Mike Maguire / Flickr

Three years ago, Patrick Kennedy chaired Ward 2 Councilmember Jack Evans’ re-election campaign.

Now, he’s hoping to get his old boss’s job.

Kennedy, a four-term Advisory Neighborhood Commissioner in Foggy Bottom, filed paperwork with the Office of Campaign Finance on Monday to take Evans on in the June 2020 Democratic primary. He is the first candidate to jump into the race for Evans’s seat, a campaign expected to be more competitive than almost any he’s run. Evans is the longest-serving—and currently most embattled—D.C. councilmember.

“Jack has been elected for 30 years for a reason, and largely it’s been a responsiveness to community concerns. I appreciated when he could bring his influence on behalf of the community,” says Kennedy. “The more recent thing has been a bridge too far. This is a very cynical time, and Jack has lost the public’s trust, and it’s just time for a change.”

Kennedy, 27, was referring to the recent revelations of ethical transgressions involving Evans. He’s facing a federal investigation over his ties to a digital sign company on whose behalf he introduced legislation, and was reprimanded by his Council colleagues this month for using his government email to seek employment opportunities with law firms that lobby the Council.

The brewing scandal has prompted calls for his resignation from a leadership post in the D.C. Democratic Party and gave birth to a campaign to recall him from office.
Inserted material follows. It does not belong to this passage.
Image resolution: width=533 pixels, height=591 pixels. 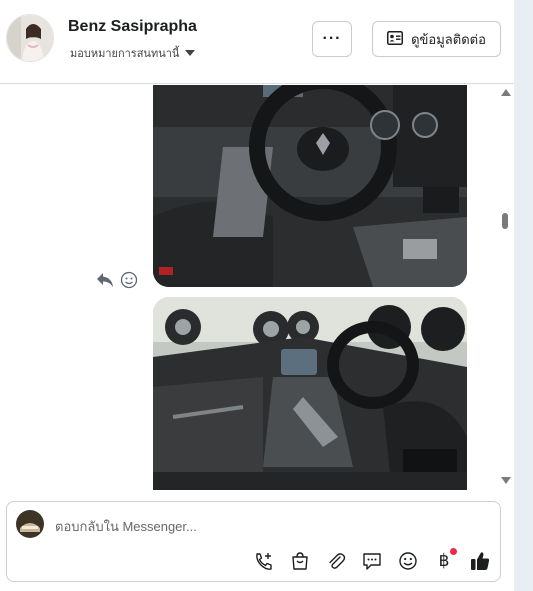 I want to click on composer-toolbar: ฿, so click(x=372, y=561).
It also led the Council to strip Evans of certain responsibilities, including oversight over the city’s sports and events authority and control over certain tax matters that usually fell to him as chairman of the powerful finance committee.
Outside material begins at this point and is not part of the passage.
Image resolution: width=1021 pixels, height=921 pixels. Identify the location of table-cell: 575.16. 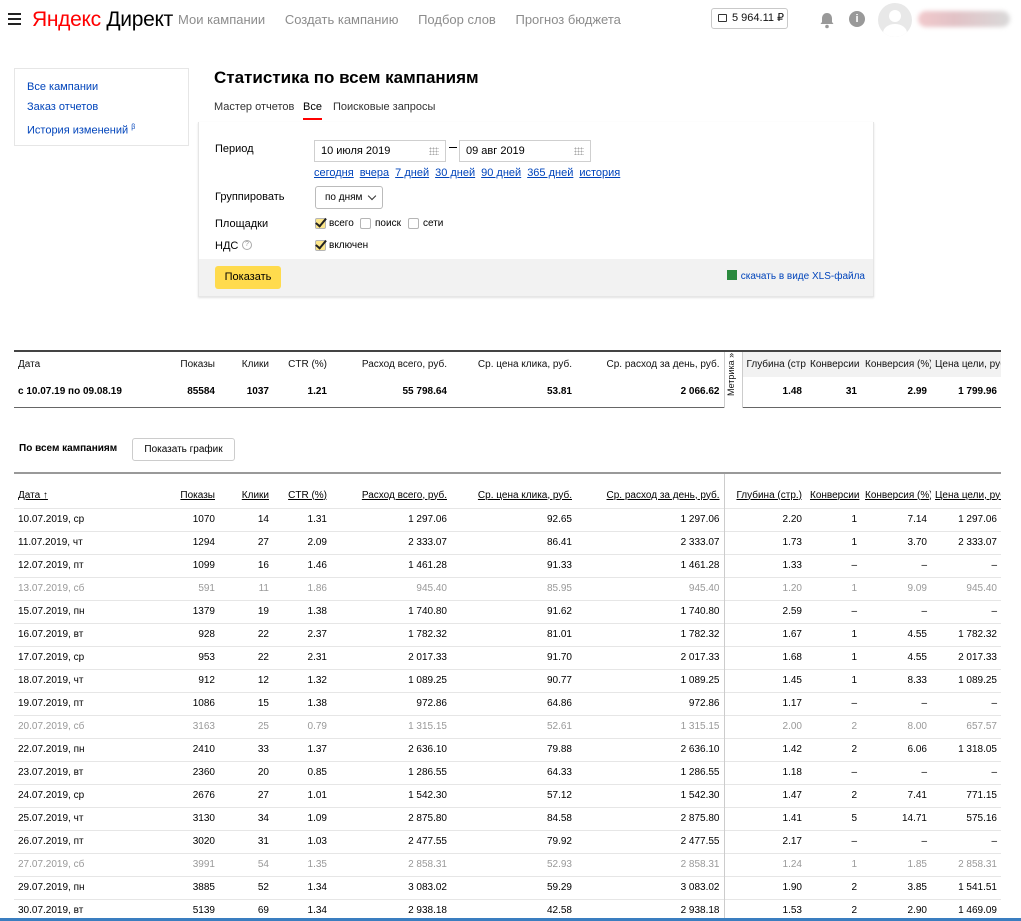
(966, 818).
But even against this difficult backdrop, Kennedy realizes that Evans remains a political firmament in Ward 2, so much so that he didn’t even attract a challenger over the last two election cycles—either in the primary or general elections.

Evans did not respond to a request for comment, but in a recent response to efforts to recall him, he reminded residents of his commitment to constituent concerns and said that he had “guided D.C. through financially turbulent times and helped bring the city into its current era of economic prosperity.”

But Kennedy thinks that the city has changed enough in recent years that Evans’s reliance on what he once did may no longer carry as much weight—especially when balanced against the accusations now swirling around him.

“I think it’s just clear that the sensibilities of the District as a whole have moved past him,” says Kennedy. “Evans is a product of a different time, when the city was bankrupt and losing population in droves, and 400 people were being murdered a year. You did have to beg people to move to the District then. I’m not debating what the right thing was to do in 1998, but the city is in a very different place now.”

Kennedy says he doesn’t plan on just criticizing Evans during his campaign, but will instead offer residents a “positive vision.” He says he’ll focus on affordable housing and transportation, pledging to bring to fruition a network of protected bike lanes and dedicated bus lanes. But he also says ethics will be a part of his campaign: he plans on accepting public financing through the city’s new program, and says he wants to do away with outside employment for lawmakers and Constituent Service Funds. (Various councilmembers are already proposing the same.)

“These are the steps you need to take to prove to the public that you take ethics in public office seriously,” he says. “In a different time you could make a nuanced argument for outside employment and CSFs, but it’s time to do away with those provisions altogether.”

But D.C. political watchers say that Kennedy—and whoever else runs against Evans—will still faces tough odds unless the federal or local investigations reveal more misdeeds.

“It’s a real steep climb unless significant shoes drop,” says Chuck Thies, who has run multiple political campaigns in the city. “It’s not easy to take out an incumbent. And whenever Jack launches a re-election campaign, if the Sword of Damocles isn’t hanging over his head, there’s no indication his money will dry up.”

For his 2016 Council run, Evans raised more than $227,000, much of it from the city’s business community. In 2012, he took in more than $370,000.

Incumbents facing ethical and legal controversies have been felled by first-time candidates before: Ward 1 Councilmember Brianne Nadeau defeated longtime incumbent Jim Graham, At-Large Councilmember David Grosso bested Michael Brown, and Mayor Muriel Bowser emerged victorious over Vincent Gray.

But Thies says that Evans hasn’t faced the same degree of public scrutiny that those other incumbents did, and without more fuel to the fire of the current scandal, Evans will still find support from his strong base in Ward 2.

“Jack is a titan. He’s as much a titan in his ward as Marion Barry was in his ward and city. A young upstart ANC commissioner with no experience couldn’t even begin to put a dent in Jack’s armor,” he says.

But Kennedy says he can rely on his work on the Advisory Neighborhood Commission in Foggy Bottom, as well as his time spent studying at George Washington University.

“I’ve worked in the ward a long time. I have a pretty good sense of the different sensibilities in the different parts of the ward,” he says. “I didn’t just wake up yesterday and decided I wanted a Council seat. I’ve been involved for a number of years.”